Vor einigen Jahren schrieben wir: "In Adelmanns rotem Programm, diesem Labyrinth der Produktlinien, geht man verloren", und man kann Felix Adelmann nicht genug danken, daß er die Wirrnis beendete. Nun gibt es einfach Weißweine, und es gibt Rotweine, dazu das übliche Nebenher, und wer weitere Orientierung braucht, findet sie beim Blick in die Preisliste. Wieso man als VDP-Mitglied immer noch nicht deren Konzept konsequent übernimmt, bleibt Adelmanns Geheimnis.
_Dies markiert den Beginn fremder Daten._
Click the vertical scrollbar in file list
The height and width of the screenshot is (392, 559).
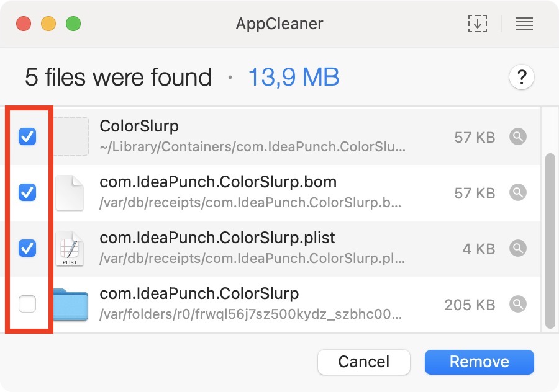click(x=550, y=241)
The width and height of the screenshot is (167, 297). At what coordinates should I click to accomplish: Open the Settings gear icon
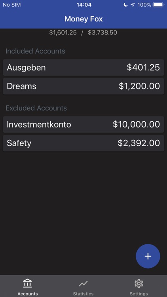(139, 284)
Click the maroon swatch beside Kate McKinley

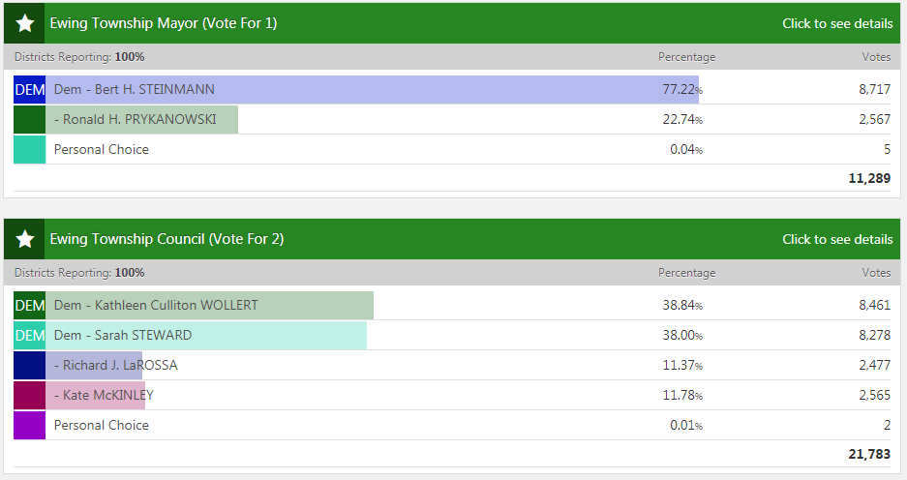29,396
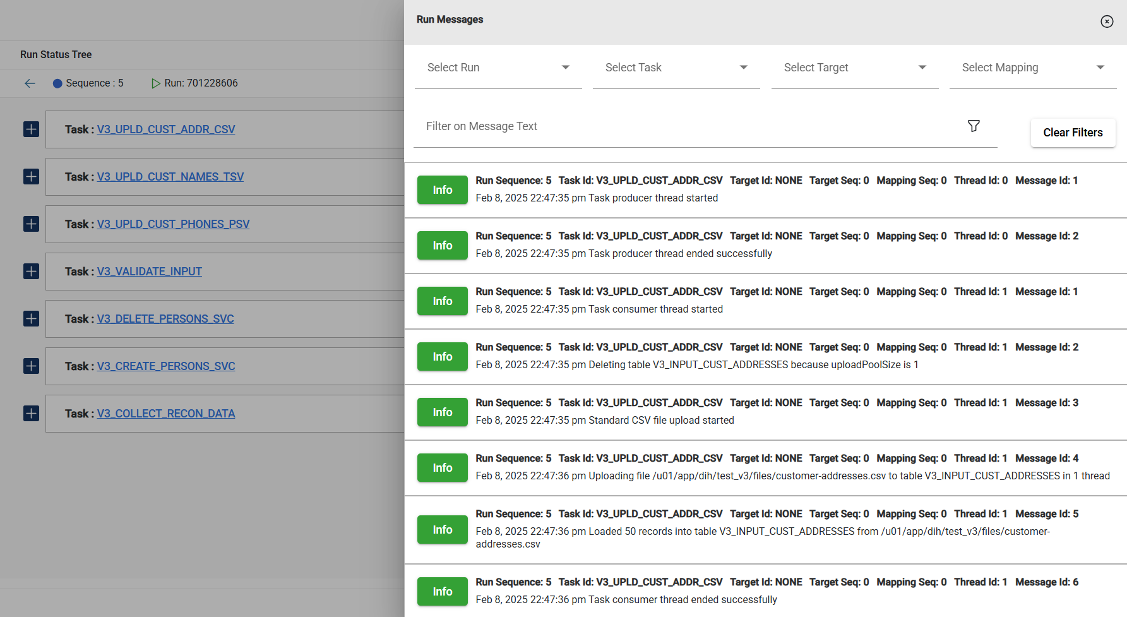Image resolution: width=1127 pixels, height=617 pixels.
Task: Expand the V3_UPLD_CUST_NAMES_TSV task node
Action: click(31, 177)
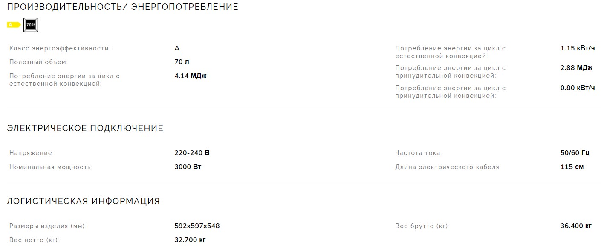Image resolution: width=601 pixels, height=252 pixels.
Task: Click the Полезный объем label
Action: point(39,62)
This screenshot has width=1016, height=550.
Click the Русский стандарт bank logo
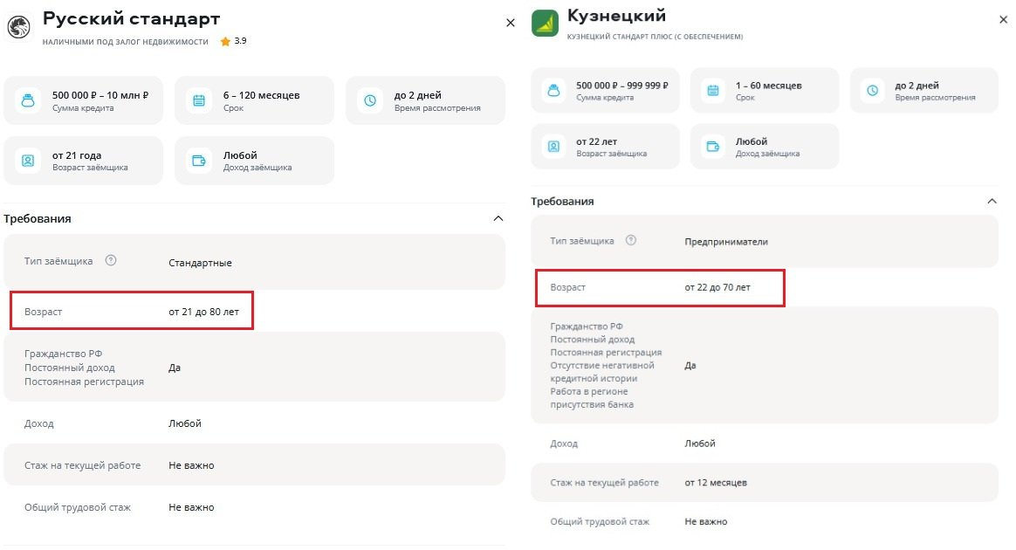pos(18,26)
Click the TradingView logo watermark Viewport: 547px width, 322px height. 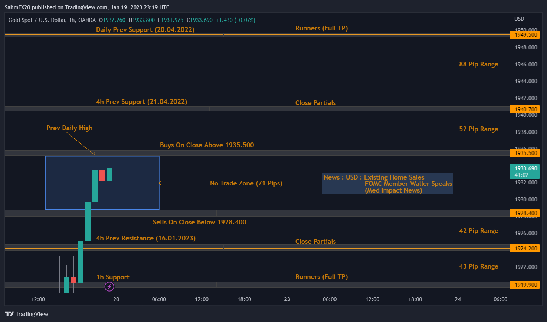[26, 314]
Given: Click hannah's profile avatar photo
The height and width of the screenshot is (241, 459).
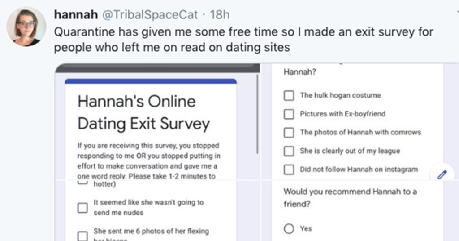Looking at the screenshot, I should [26, 27].

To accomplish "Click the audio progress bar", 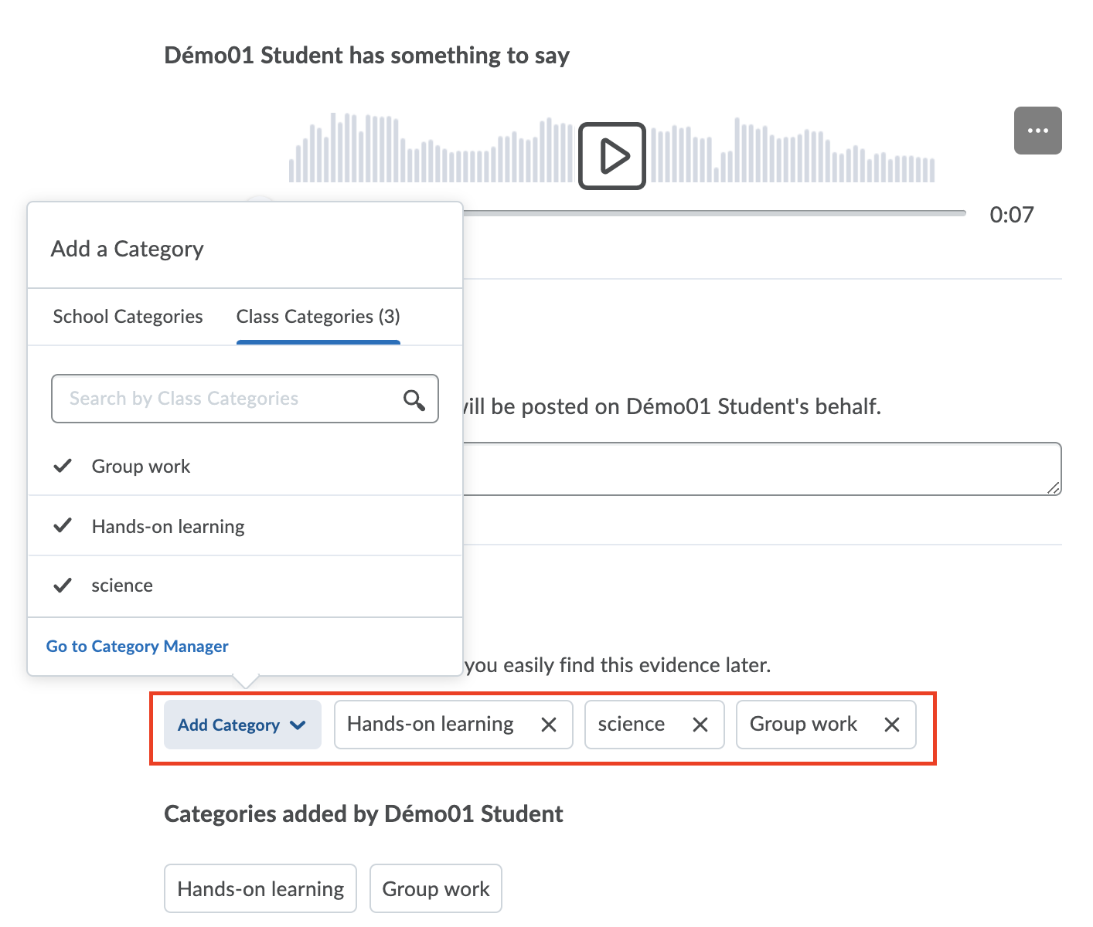I will click(711, 213).
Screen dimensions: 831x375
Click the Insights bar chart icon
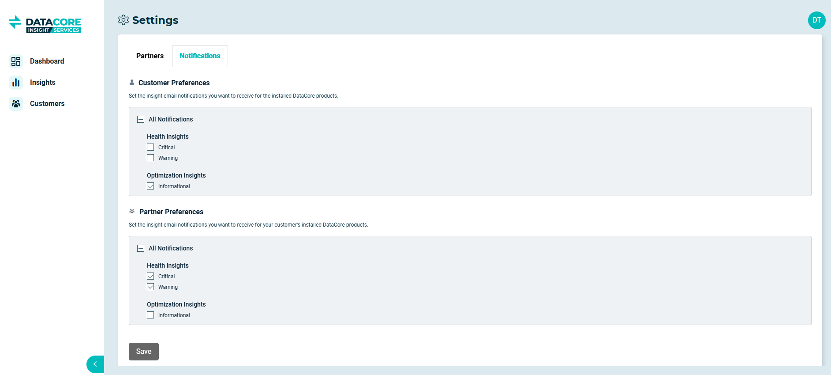point(16,83)

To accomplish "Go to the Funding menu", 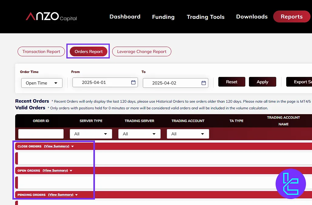I will [x=163, y=17].
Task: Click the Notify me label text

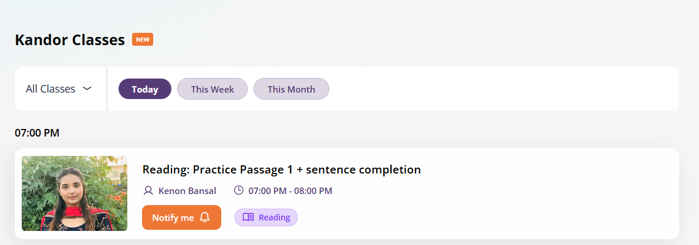Action: 173,217
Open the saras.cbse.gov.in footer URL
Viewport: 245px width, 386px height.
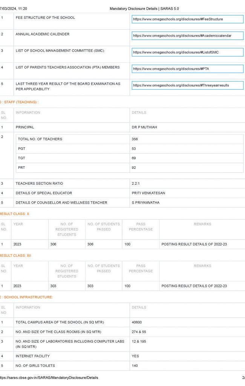[x=49, y=377]
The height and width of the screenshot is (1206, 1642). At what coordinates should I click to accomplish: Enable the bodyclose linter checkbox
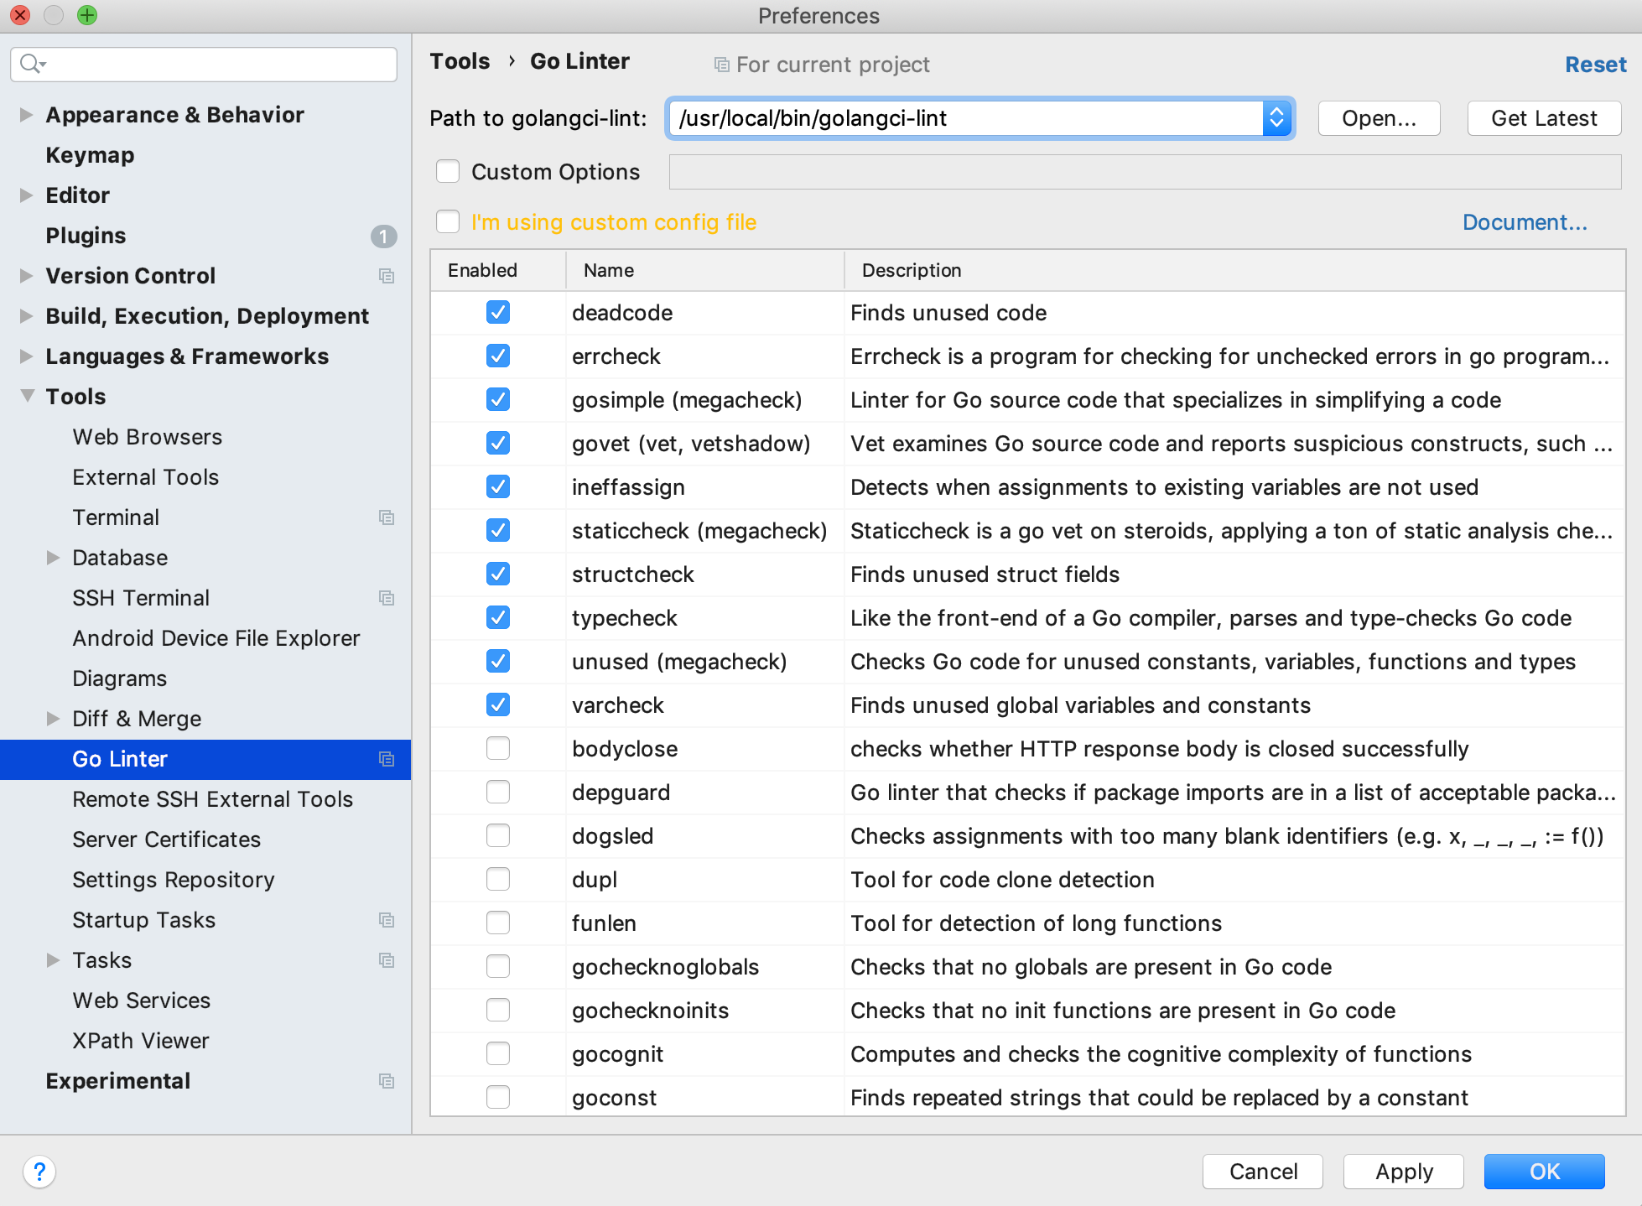pos(498,749)
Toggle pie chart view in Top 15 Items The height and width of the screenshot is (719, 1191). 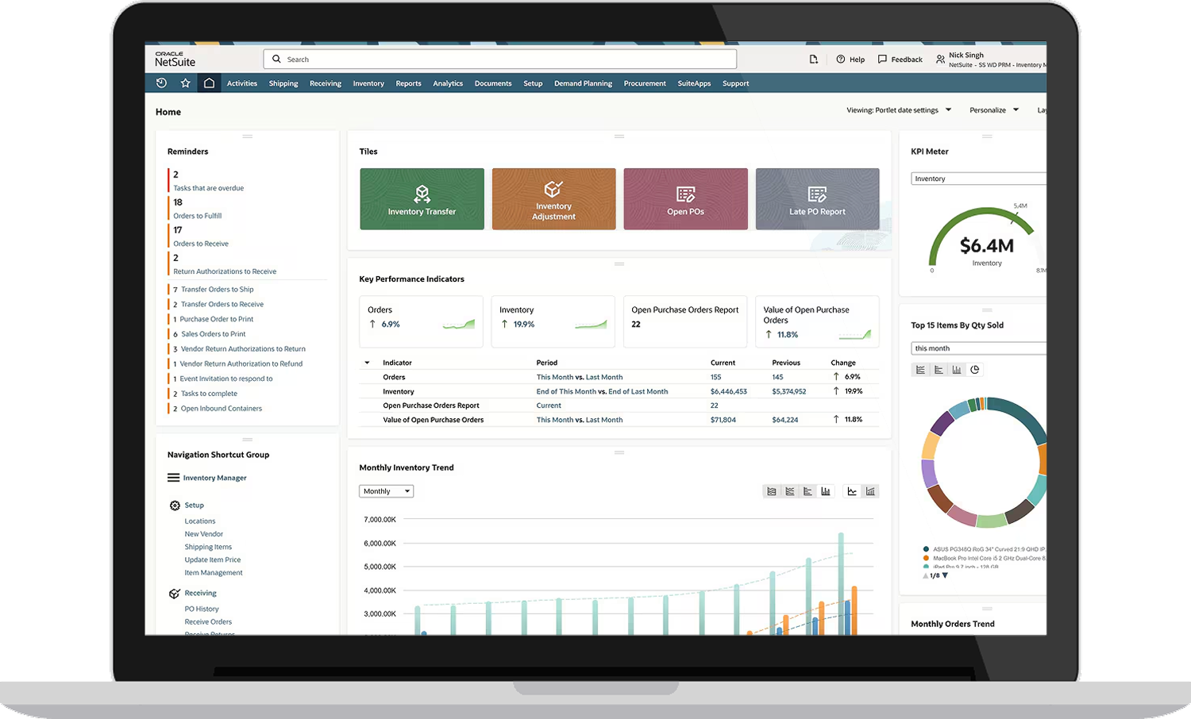pyautogui.click(x=975, y=369)
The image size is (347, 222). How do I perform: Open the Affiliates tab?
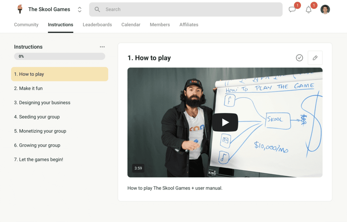(x=189, y=25)
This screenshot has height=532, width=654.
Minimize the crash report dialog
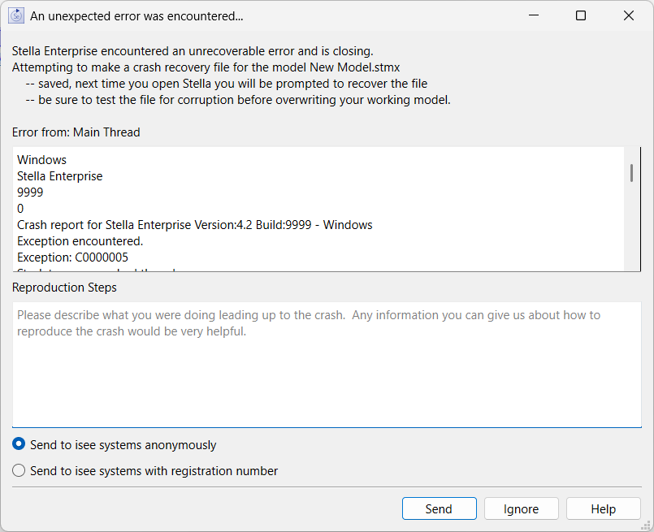[x=533, y=15]
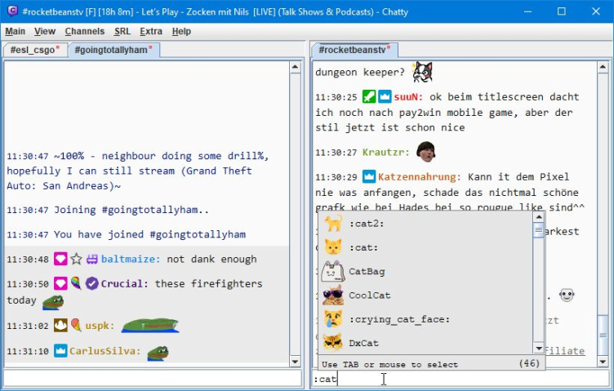Image resolution: width=614 pixels, height=391 pixels.
Task: Select the #rocketbeanstv channel tab
Action: (352, 50)
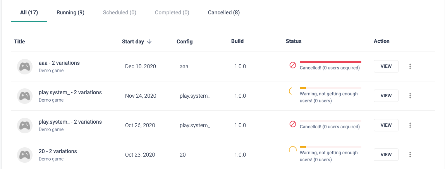The image size is (445, 169).
Task: Switch to the Running (9) tab
Action: [x=70, y=12]
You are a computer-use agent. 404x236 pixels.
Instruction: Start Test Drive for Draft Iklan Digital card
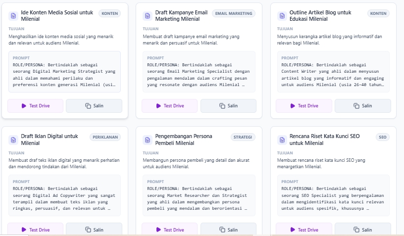click(35, 230)
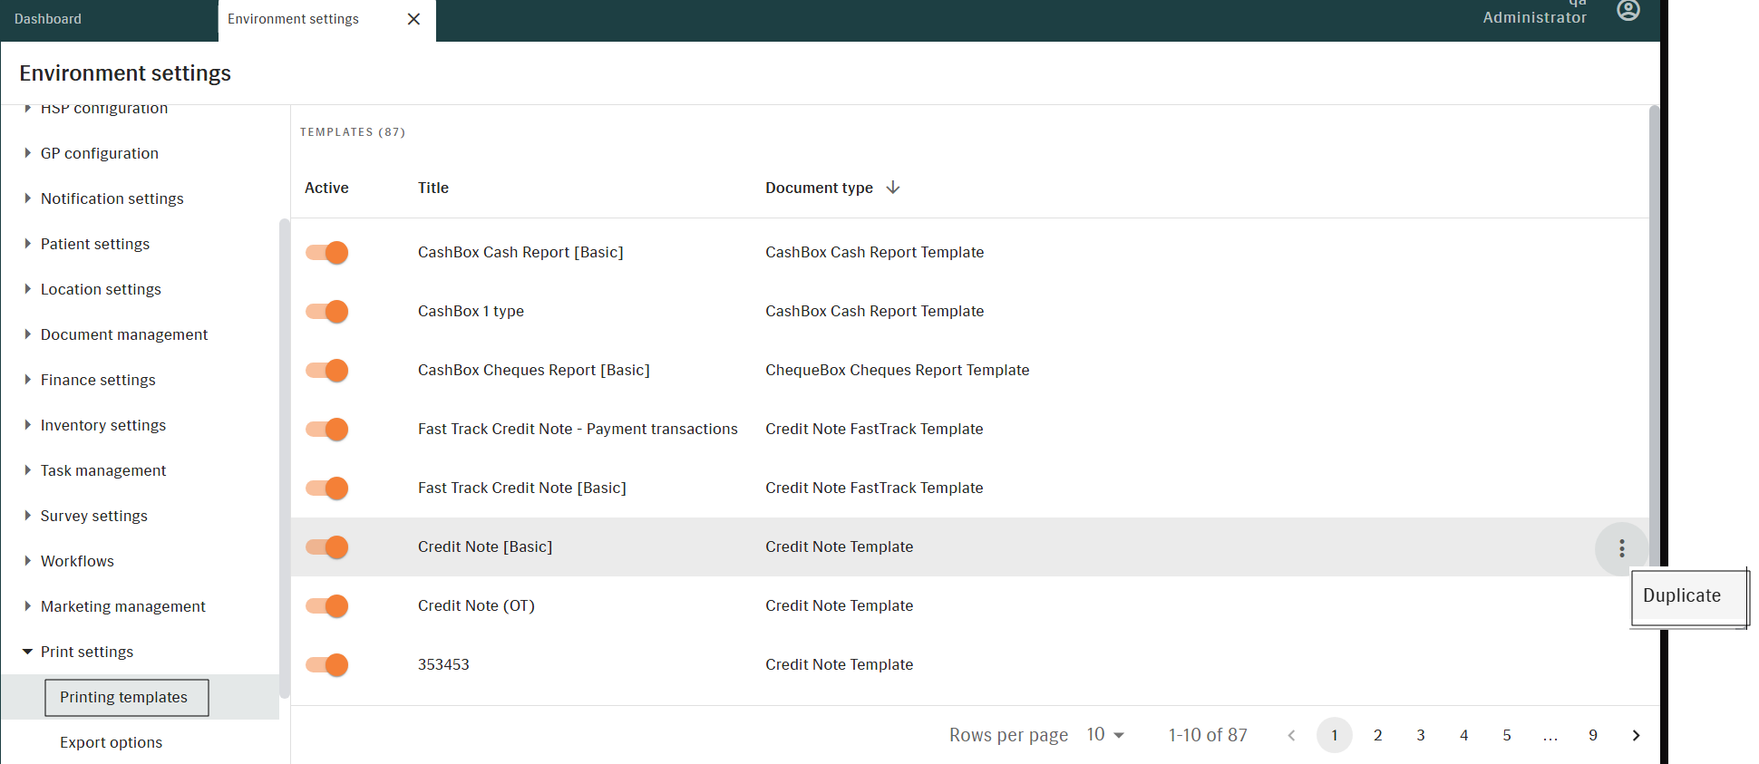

In der Linie "Schwarzer Loewe" versammeln sich Adelmanns Pendants zu den "Großen Gewächsen". 2006 "Der schwarze Loewe" Lemberger Barrique trocken und seine 2007er und 2009er Brüder - tiefdunkle Tropfen mit Schwere und Tiefe, nicht überladen, sondern trotz ihrer Kraft von überraschender Finesse im Mund - die jüngeren feiner und akzentuierter, der 2006er legt sich wie ein samtener Teppich über Gaumen und Bewußtsein. Der 2008er aus diesem verregneten, fäulnisgeplagten Sommer ließ immer schon Substanz missen, gewinnt im Spätherbst 2018 aber immerhin an Ehrwürdigkeit - seinerzeit hätte kaum jemand darauf gewettet, daß dieser Tropfen zehn Jahre übersteht. 2008 Lemberger „Der Loewe von Schaubeck“ trocken: füllige Aromen, endloser Nachgang, er bekam im Herbst 2011 seine Tannine langsam in den Griff und reifte zu einem außergewöhnlich saftigen Tropfen. Auch der teilweise in neuen Barriques ausgebaute 2012er ist gelungen: sehr weich und seidig auf der Zunge, herbe, rote Früchte und bittersüße Noten aus dem Holzausbau - den beherrschen die Adelmanns in Perfektion -, gerade noch erträgliches Preis-/Leistungsverhältnis. Neue Löwen gibt es hin und wieder auch, zum Beispiel den 2015 "Der rote Löwe" Lemberger: tief, füllig, recht weich und für Adelmann ungewöhnlich einfach zu trinken, sprich: man beließ dem Roten ein Quentchen Restzucker. Wildkirsch- und kräuterfruchtig, pfeffrig-scharf. Wie der Riesling "Neben Frank" gibt es wechselnde, aufwendig produzierte Projekte, zum Beispiel den 2008 Lemberger "N" trocken: stark, schwer, weich, vanilleduftig, würzig mit Pfeffer und Muskat, fruchtig mit Erdbeere und sich langsam entwickelnder, reifer Schwarzkirsche. War leider nach nur einer Saison aus dem Programm verschwunden. Oder den 2015 Lemberger "The Ace of Spades" - inzwischen zu "Dry Aged Wine" umbenannt - ein Hobbyprojekt von Felix Adelmann aus nach Amarone- oder Strohwein-Art getrockneten Beeren, und allein der exorbitante Preis verhinderte die Verbreitung dieses überextrahierten Weines.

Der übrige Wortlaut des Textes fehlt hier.